A lot of people believe AJAX will revolutionize the software world. CodeMesh co-founder Alex Krapf is not among them.

3 min read
What could possibly get a bunch of Java geeks so excited? We always have pizza at the meetings, so that wasn't it...To my bewilderment, it was a technology whose acronym "AJAX" stands for "Asynchronous JavaScript and XML." (It wasn't even Java.)

Since that evening, I've spent quite some time researching the AJAX phenomenon, and I've come to a conclusion: I don't get it. AJAX allows a client that is running in a Web browser to communicate asynchronously with a server and to update the browser page dynamically. OK, that's nice; I have always hated browser-based applications that force you to click your way through endless forms and exhibit noticeable delays in updating the screen after you've done anything at all.

In fact, with a few exceptions, I have hated just about every browser-based application that I've ever used. For me, the browser just isn't a good application container. Yes, it is workable, but you constantly find yourself fighting the browser's weaknesses rather than leveraging the browser's strengths. Back button and history issues, security issues, session management issues and HTML/JavaScript incompatibilities all come to mind.

AJAX happens to solve one of the problems--a problem that wouldn't exist if the browser weren't such a lousy application container.

AJAX is sexy, but it is hardly revolutionary.

It seems like most legitimate use cases of AJAX make a browser-based application behave more like a rich or smart-client application. What's wrong with rich or smart-client platforms for developing rich or smart-client applications? What's wrong with serving a rich, interactive GUI (graphical user interface) as a Java applet or even as a Java Web Start application, for example?

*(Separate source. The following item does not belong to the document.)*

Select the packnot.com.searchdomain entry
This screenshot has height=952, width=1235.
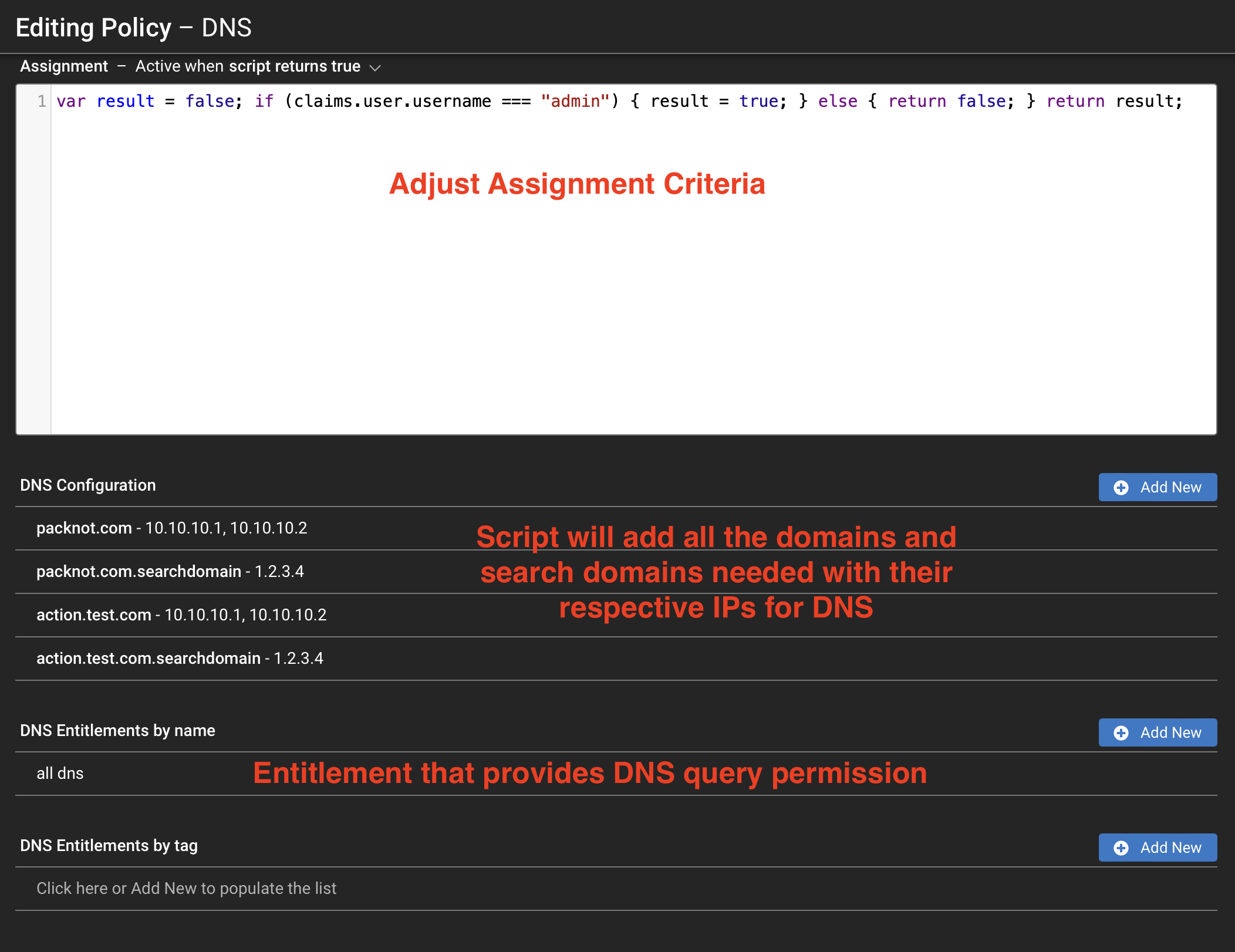[x=170, y=571]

Over many years, I have seen some beautiful examples of such applications that communicate asynchronously with a server and leverage the complete set of powerful, built-in GUI components.

AJAX is new. AJAX is sexy, but it is hardly revolutionary. I am neither a GUI nor a browser specialist, but I have been able to develop some really nice, portable application interfaces as Java applets for years now. They were at least as portable as AJAX applications are, and they did some things with trivial effort that you would have to work really, really hard for in AJAX.

I certainly admire what the Google engineers did with Google Maps, and I agree with 99.9 percent of people that a rich e-mail client GUI is much nicer than the silly old-fashioned Web mail client interfaces were. I thought to myself: "Man, how did they do that in a browser without applets or embedded objects?"

I admire these solutions the same way I would admire a really smart library that gives a COBOL application similar list-processing capabilities to a Lisp one. There's nothing wrong with the engineers who created the solution. It's the people who wrote the requirements that baffle me. Why do we keep working around browser limitations when someone could be making the browser a better application container?

Before jumping on the AJAX bandwagon, be sure to ask yourself the following questions:

• What problems am I trying to solve?

• Are there other possible solution approaches, and should I re-evaluate them if the last time I looked at them was five years ago?

• What are the security implications of publishing all these XMLHttpRequest endpoints?

Don't misinterpret my discontent as an endorsement of applets over AJAX. Rather, think of it as my reason for asking, "What exactly is it that makes AJAX so wonderful?" Could I have filled a 300-person auditorium with a presentation on "Rich, dynamic Web clients using Java applets?" I'm sure I couldn't have.